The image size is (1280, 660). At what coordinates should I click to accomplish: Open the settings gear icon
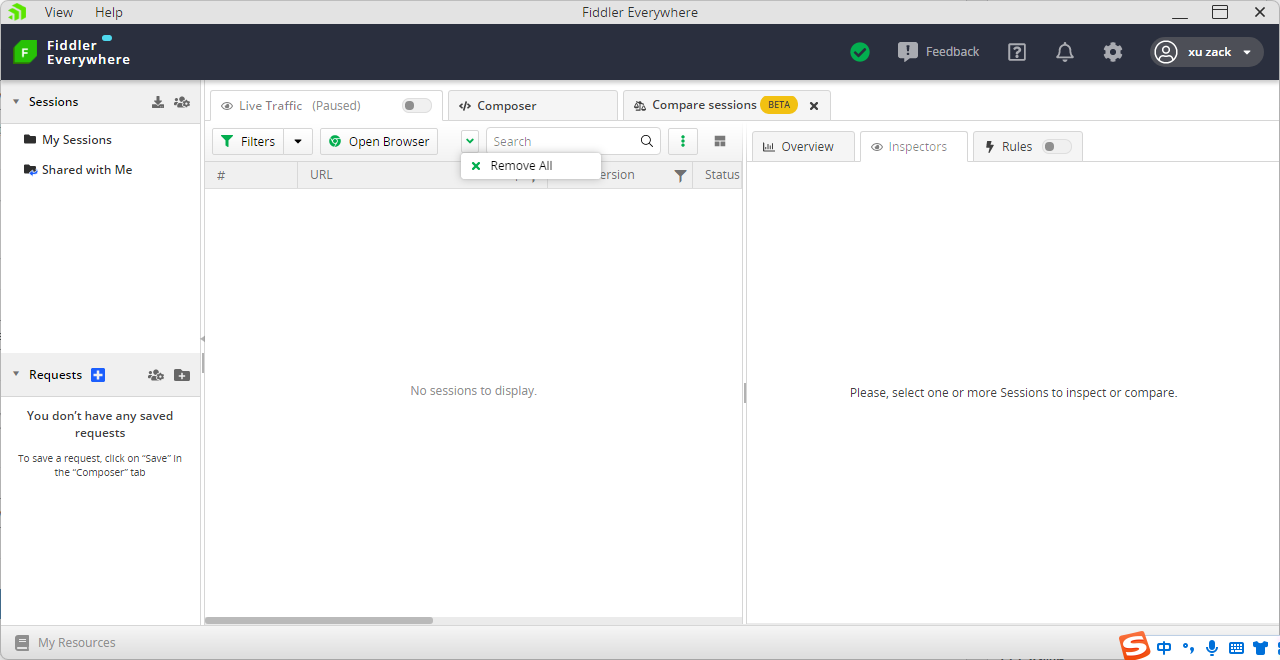(1113, 52)
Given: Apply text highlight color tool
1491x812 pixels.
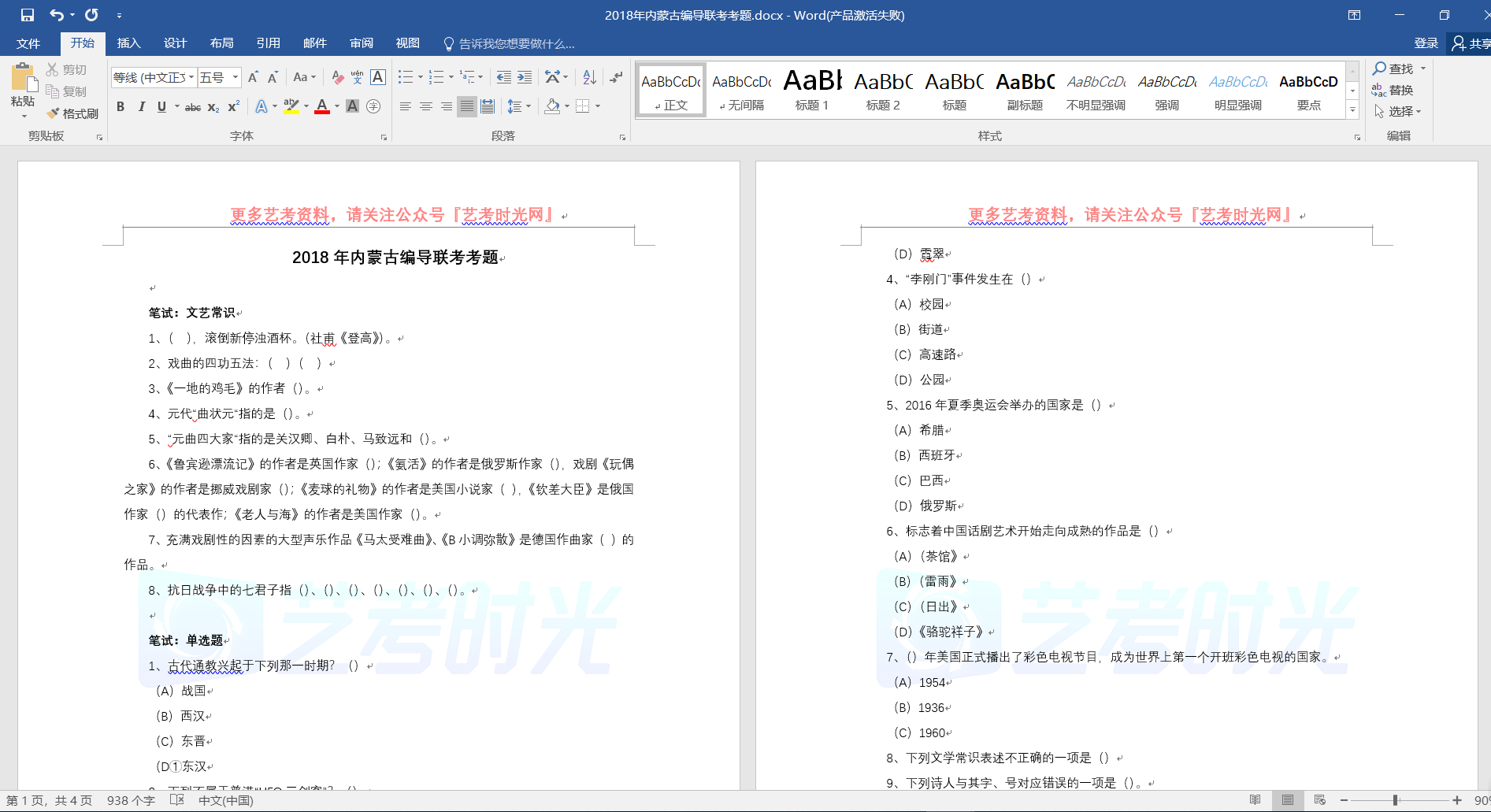Looking at the screenshot, I should point(291,106).

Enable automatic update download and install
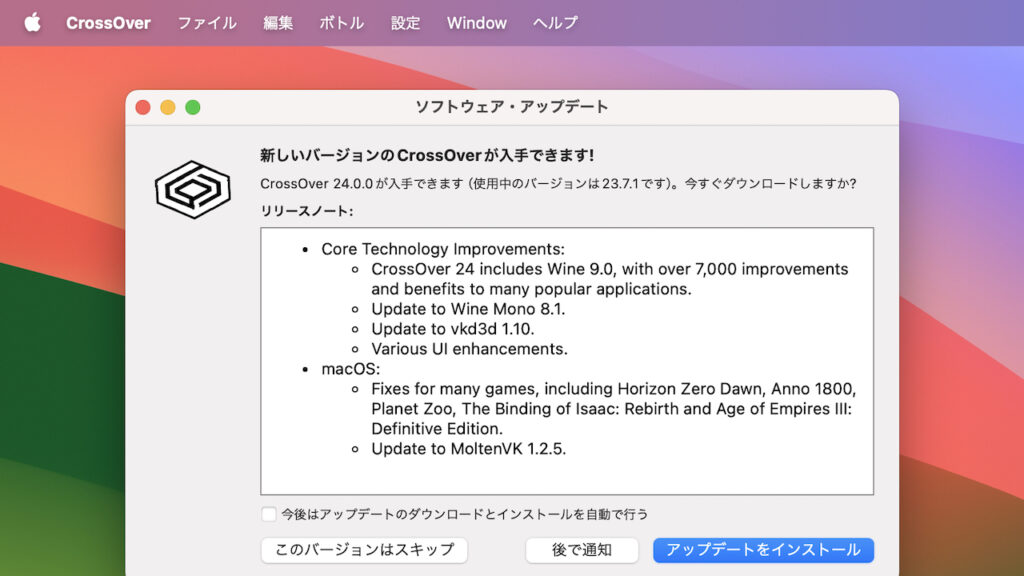268,515
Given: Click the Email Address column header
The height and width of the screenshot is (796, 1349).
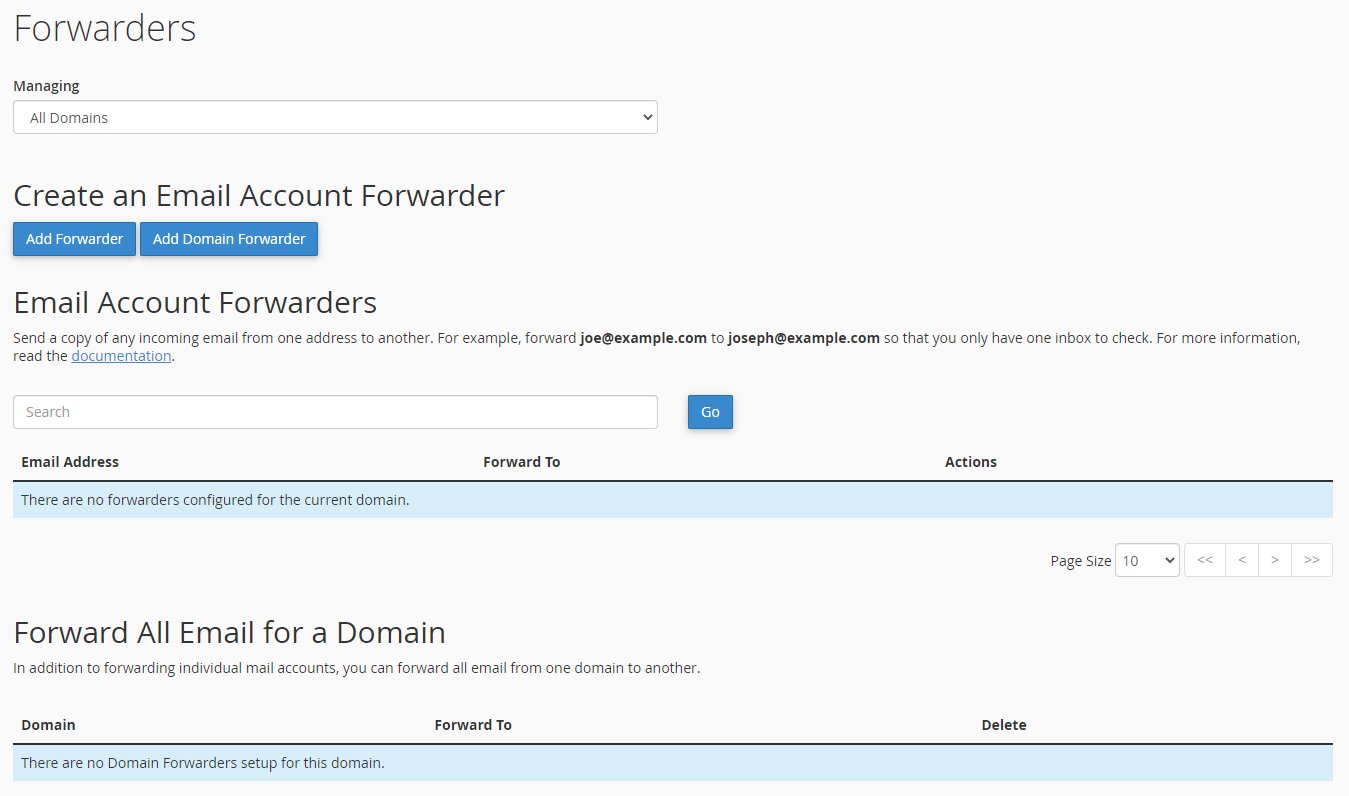Looking at the screenshot, I should click(70, 462).
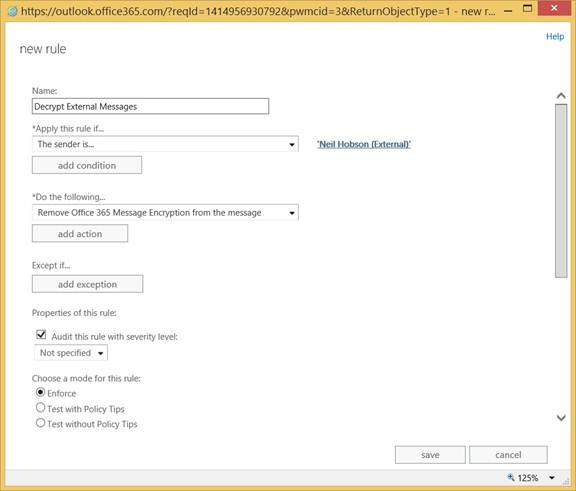Toggle Audit this rule with severity level checkbox
Screen dimensions: 576x491
click(41, 335)
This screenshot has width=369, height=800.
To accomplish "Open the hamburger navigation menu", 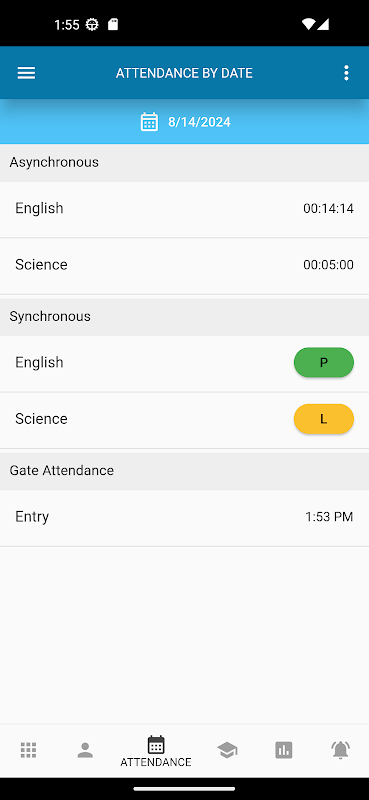I will pyautogui.click(x=27, y=73).
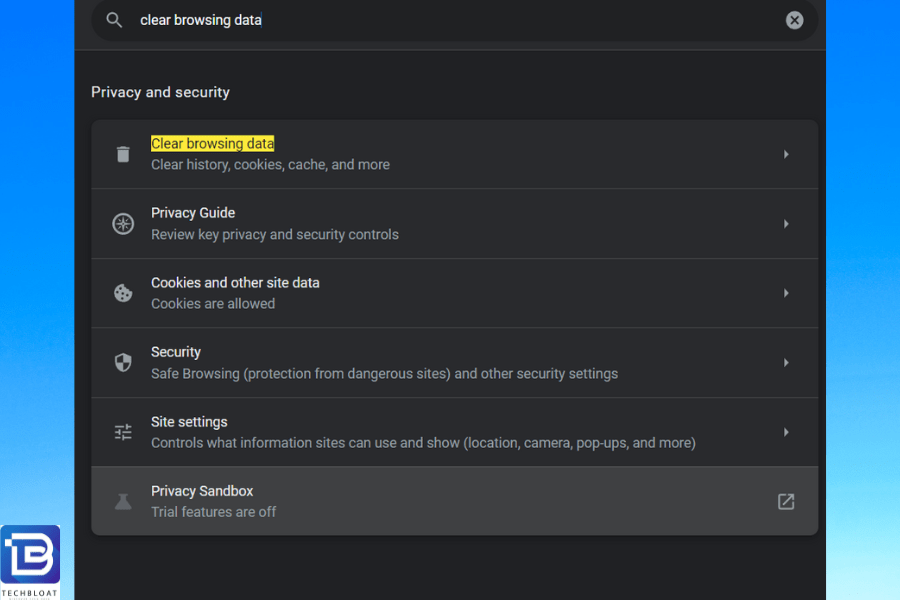Click the Site settings sliders icon
The height and width of the screenshot is (600, 900).
coord(123,432)
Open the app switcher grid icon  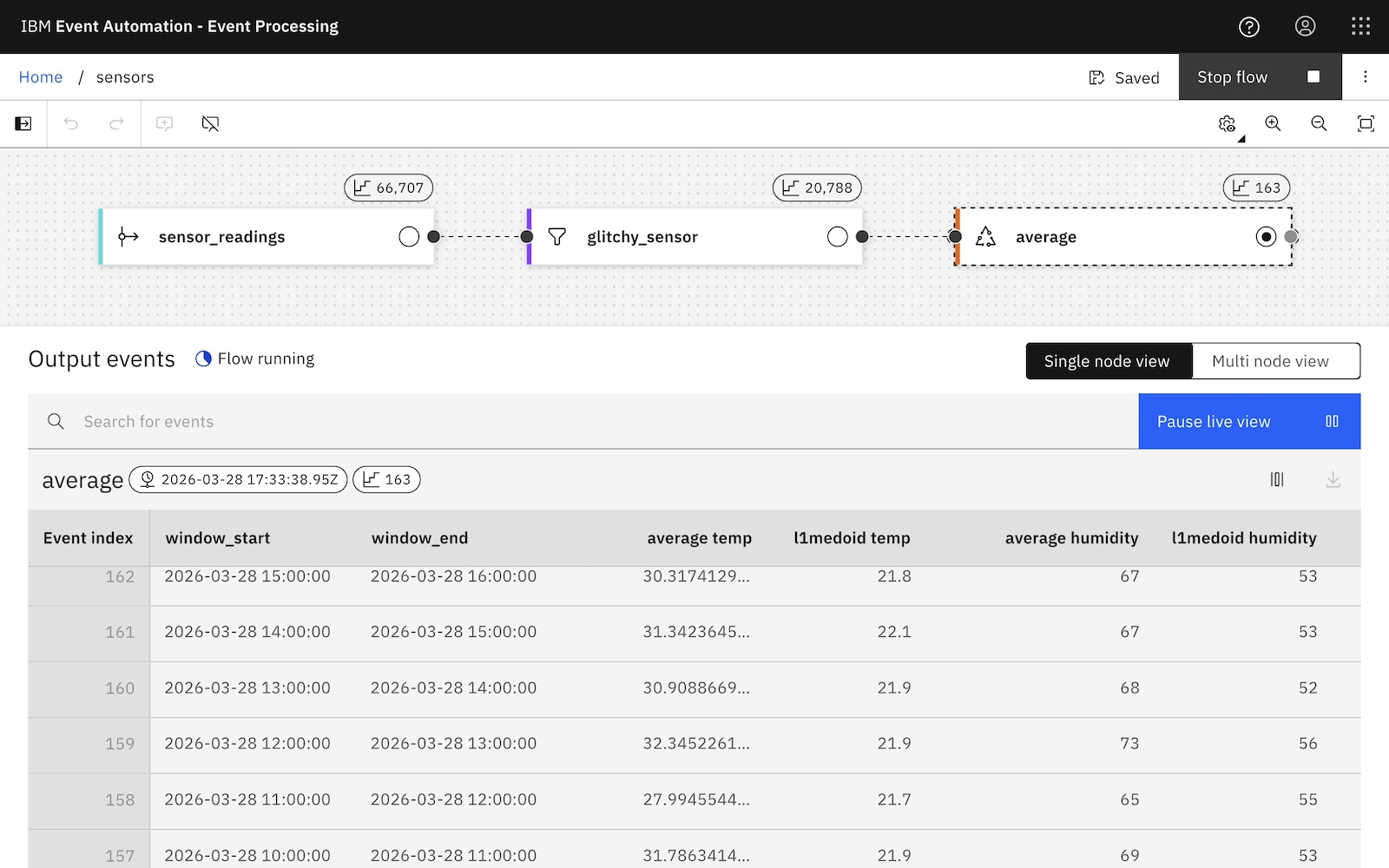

····················

Instructions to follow:
Please copy every line of the material that contains the word "Given".

Reply:
Given: Apply text highlight color tool
Given: Click the Email Address column header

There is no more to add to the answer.